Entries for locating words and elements
## start
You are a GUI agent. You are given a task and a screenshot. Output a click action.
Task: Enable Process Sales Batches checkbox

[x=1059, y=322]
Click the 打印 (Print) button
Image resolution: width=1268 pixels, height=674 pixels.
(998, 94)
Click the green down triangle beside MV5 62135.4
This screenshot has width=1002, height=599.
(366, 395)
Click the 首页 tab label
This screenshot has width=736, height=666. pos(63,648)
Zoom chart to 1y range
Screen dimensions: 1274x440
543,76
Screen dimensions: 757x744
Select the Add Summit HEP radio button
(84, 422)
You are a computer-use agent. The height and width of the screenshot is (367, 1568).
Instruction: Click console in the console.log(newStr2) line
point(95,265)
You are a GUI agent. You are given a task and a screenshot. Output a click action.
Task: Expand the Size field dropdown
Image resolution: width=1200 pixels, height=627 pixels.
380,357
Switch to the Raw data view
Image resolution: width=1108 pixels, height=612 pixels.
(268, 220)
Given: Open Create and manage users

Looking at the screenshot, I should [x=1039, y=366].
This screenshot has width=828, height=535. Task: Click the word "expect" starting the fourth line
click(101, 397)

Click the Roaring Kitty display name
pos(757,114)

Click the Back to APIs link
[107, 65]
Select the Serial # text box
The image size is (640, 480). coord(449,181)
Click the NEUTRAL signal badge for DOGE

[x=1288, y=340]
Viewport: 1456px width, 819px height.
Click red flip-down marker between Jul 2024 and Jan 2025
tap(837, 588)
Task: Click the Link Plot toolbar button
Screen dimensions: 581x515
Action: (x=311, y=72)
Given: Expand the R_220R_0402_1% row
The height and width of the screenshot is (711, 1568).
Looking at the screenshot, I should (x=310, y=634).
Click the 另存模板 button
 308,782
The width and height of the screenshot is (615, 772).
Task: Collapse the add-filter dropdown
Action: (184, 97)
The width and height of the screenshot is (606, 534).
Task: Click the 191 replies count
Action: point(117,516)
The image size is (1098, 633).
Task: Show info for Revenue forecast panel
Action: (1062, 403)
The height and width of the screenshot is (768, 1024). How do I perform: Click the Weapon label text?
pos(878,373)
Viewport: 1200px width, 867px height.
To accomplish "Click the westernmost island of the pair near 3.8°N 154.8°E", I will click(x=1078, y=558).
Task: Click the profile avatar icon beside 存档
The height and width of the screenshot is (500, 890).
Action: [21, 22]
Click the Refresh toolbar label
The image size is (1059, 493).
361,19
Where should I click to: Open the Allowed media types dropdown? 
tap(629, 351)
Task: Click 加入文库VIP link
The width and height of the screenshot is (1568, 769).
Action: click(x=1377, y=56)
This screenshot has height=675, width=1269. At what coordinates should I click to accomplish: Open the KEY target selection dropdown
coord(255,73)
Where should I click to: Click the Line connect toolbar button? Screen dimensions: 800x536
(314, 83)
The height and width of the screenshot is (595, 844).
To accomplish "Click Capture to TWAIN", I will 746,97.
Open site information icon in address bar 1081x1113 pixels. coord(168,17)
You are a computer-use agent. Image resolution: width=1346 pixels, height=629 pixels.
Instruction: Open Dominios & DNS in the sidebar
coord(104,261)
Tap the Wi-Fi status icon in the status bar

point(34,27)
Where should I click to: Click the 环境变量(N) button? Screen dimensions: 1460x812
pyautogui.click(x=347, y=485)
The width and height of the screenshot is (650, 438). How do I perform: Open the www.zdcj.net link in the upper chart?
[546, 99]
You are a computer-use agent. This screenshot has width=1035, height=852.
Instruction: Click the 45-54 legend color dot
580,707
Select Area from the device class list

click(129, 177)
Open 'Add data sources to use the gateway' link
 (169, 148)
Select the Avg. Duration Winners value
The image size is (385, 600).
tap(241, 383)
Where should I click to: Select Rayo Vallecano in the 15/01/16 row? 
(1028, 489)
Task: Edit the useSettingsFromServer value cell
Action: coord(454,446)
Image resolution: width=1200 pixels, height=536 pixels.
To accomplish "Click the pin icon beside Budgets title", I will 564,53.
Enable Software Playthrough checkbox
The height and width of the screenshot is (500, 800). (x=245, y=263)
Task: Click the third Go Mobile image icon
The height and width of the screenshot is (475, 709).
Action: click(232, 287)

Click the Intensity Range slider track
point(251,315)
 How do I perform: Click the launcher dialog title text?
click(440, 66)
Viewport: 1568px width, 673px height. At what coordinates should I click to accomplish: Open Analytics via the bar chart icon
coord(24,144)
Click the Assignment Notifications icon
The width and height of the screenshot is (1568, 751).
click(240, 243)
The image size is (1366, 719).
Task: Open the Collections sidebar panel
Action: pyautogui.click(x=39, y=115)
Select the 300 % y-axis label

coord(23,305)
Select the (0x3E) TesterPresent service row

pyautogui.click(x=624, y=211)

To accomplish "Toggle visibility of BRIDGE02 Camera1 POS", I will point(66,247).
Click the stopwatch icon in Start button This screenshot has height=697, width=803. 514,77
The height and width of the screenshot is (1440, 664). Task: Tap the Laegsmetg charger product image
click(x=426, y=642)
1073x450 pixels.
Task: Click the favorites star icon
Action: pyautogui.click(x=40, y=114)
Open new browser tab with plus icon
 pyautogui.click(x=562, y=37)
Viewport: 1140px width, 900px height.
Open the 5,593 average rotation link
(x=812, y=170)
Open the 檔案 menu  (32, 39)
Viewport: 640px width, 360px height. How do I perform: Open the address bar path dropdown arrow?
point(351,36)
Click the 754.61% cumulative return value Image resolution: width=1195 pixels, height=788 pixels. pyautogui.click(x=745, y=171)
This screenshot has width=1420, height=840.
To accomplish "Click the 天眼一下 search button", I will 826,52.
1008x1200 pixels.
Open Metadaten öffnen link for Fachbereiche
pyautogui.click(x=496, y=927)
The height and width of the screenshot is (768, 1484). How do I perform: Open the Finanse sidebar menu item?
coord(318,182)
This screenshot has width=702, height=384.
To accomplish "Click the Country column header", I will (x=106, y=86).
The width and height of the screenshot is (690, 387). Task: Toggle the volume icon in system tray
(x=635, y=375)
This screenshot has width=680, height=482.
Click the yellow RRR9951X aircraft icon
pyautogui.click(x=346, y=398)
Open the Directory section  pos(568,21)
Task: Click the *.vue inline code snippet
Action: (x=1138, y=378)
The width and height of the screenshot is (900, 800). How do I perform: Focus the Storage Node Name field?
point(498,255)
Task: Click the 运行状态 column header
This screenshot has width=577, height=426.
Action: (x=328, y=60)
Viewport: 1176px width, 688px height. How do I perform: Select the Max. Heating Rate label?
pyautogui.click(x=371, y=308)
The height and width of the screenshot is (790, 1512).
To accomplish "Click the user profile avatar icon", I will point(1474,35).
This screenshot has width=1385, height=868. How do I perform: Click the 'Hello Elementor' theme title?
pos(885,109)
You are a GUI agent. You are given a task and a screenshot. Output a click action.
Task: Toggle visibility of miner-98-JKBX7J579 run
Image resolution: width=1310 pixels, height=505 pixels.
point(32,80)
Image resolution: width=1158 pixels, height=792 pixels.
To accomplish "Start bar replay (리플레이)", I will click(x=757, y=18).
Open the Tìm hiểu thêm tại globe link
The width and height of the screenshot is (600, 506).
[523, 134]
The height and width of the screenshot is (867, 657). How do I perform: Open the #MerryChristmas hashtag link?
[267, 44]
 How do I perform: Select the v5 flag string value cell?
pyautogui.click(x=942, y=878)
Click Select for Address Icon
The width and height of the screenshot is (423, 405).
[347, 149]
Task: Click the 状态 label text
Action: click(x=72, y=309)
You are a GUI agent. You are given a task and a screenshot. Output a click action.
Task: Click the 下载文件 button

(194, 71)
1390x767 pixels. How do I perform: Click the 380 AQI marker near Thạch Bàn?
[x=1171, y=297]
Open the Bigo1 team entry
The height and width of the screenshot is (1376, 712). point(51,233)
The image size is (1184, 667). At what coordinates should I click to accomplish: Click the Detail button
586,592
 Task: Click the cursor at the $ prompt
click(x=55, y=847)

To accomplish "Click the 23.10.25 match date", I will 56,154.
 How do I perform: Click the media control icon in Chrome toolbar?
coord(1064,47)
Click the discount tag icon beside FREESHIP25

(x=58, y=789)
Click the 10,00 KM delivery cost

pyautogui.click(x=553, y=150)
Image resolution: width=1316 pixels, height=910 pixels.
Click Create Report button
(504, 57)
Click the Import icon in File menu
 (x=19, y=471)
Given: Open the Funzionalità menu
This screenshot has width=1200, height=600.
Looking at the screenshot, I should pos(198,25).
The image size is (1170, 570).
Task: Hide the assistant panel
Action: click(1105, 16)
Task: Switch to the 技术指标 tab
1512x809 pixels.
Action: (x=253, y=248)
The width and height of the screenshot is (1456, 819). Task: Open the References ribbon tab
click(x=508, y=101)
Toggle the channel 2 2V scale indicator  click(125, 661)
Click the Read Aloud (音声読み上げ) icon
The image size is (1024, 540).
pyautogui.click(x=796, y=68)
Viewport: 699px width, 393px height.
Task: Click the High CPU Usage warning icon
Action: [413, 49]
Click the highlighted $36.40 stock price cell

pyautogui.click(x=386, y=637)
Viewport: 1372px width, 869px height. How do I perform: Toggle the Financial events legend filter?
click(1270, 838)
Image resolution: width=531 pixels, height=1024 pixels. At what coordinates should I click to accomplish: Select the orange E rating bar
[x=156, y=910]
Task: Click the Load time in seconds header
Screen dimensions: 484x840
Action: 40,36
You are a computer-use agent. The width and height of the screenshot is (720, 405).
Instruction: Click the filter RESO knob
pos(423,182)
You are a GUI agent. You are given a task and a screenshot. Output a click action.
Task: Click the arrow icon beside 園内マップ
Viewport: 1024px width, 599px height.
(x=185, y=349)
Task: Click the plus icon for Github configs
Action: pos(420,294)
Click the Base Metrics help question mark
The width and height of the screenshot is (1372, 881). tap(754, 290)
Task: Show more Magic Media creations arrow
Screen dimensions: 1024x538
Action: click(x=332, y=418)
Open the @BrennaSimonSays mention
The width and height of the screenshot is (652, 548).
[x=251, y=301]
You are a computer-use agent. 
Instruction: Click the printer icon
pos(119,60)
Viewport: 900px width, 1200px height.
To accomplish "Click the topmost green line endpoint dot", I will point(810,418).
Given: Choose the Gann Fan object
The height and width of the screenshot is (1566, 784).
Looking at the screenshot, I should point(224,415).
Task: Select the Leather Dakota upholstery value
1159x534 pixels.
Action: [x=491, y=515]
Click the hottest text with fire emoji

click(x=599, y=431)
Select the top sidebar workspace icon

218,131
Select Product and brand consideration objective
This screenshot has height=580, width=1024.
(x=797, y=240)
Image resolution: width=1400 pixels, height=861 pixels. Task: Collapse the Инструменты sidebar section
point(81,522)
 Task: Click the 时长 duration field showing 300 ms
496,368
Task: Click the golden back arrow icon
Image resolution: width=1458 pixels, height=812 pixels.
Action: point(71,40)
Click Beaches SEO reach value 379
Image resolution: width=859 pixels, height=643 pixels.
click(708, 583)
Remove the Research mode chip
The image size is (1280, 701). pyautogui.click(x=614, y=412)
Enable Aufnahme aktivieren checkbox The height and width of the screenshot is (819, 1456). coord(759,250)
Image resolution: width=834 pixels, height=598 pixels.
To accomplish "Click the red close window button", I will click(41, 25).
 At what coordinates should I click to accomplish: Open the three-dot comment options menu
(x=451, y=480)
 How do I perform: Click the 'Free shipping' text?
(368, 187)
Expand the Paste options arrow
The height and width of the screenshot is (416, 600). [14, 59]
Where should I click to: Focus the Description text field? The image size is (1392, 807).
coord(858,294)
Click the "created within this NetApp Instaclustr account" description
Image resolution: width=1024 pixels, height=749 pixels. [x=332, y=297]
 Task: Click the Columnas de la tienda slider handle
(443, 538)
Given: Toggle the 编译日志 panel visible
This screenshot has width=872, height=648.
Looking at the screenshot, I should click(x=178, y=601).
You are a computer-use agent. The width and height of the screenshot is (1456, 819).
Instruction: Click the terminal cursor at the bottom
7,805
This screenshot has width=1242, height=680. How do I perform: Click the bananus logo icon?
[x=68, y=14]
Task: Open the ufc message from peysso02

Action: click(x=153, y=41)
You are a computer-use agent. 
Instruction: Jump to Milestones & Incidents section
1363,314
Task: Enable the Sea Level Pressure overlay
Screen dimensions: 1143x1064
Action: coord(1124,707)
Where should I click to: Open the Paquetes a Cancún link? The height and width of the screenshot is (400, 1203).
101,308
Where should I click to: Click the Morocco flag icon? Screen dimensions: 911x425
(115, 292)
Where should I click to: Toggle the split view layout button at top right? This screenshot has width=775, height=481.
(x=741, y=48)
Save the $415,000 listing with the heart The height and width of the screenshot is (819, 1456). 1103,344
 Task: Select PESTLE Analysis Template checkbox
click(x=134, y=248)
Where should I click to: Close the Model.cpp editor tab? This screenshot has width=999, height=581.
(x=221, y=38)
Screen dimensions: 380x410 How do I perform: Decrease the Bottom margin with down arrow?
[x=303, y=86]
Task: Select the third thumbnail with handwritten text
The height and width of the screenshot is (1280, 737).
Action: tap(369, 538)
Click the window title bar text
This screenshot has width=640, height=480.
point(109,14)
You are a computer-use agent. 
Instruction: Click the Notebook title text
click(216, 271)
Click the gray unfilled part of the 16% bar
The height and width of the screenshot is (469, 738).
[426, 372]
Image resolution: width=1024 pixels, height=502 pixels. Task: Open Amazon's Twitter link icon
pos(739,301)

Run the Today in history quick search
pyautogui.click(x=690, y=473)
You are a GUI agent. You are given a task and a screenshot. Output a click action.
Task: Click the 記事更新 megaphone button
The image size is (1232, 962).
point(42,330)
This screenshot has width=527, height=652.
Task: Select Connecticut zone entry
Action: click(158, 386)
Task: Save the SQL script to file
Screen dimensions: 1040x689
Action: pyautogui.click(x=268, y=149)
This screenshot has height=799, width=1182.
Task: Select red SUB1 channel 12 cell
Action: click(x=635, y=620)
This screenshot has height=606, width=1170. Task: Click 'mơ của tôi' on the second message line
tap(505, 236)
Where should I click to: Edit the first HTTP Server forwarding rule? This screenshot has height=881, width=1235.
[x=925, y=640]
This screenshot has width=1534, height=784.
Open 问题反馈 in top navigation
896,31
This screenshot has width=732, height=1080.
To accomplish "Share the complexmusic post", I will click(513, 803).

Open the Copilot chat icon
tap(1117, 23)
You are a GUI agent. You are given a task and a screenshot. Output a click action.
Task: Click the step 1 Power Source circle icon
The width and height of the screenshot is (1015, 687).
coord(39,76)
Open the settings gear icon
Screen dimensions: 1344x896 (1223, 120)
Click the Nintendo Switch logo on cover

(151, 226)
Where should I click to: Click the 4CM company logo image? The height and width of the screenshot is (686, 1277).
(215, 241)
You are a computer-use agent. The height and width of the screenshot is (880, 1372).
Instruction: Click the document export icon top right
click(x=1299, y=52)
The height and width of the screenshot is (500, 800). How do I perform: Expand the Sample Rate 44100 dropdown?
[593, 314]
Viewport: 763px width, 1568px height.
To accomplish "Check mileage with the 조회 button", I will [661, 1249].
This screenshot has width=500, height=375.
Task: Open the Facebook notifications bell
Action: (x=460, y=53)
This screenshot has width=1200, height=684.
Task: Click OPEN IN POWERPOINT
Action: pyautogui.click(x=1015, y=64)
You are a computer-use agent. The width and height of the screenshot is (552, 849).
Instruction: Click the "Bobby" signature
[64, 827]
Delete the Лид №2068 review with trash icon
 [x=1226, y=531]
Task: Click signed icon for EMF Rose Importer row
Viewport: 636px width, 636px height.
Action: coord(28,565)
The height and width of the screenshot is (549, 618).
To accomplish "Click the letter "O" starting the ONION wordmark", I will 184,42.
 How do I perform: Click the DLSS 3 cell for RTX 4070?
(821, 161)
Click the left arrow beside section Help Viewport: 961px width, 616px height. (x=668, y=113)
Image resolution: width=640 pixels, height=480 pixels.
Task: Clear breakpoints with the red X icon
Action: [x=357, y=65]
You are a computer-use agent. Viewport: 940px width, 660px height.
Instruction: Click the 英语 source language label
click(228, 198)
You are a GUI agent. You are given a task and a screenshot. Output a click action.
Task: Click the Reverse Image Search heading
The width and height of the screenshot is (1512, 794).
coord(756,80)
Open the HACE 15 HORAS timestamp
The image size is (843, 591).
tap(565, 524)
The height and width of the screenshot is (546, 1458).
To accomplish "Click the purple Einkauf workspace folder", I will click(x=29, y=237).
## end
Work instructions →
Copy the records above word for word, everything from the line containing "Where should I click to: Toggle" down to the line containing "click(x=134, y=248)", both lines included.

Complete response →
Where should I click to: Toggle the split view layout button at top right? This screenshot has width=775, height=481.
(x=741, y=48)
Save the $415,000 listing with the heart The height and width of the screenshot is (819, 1456). 1103,344
 Task: Select PESTLE Analysis Template checkbox
click(x=134, y=248)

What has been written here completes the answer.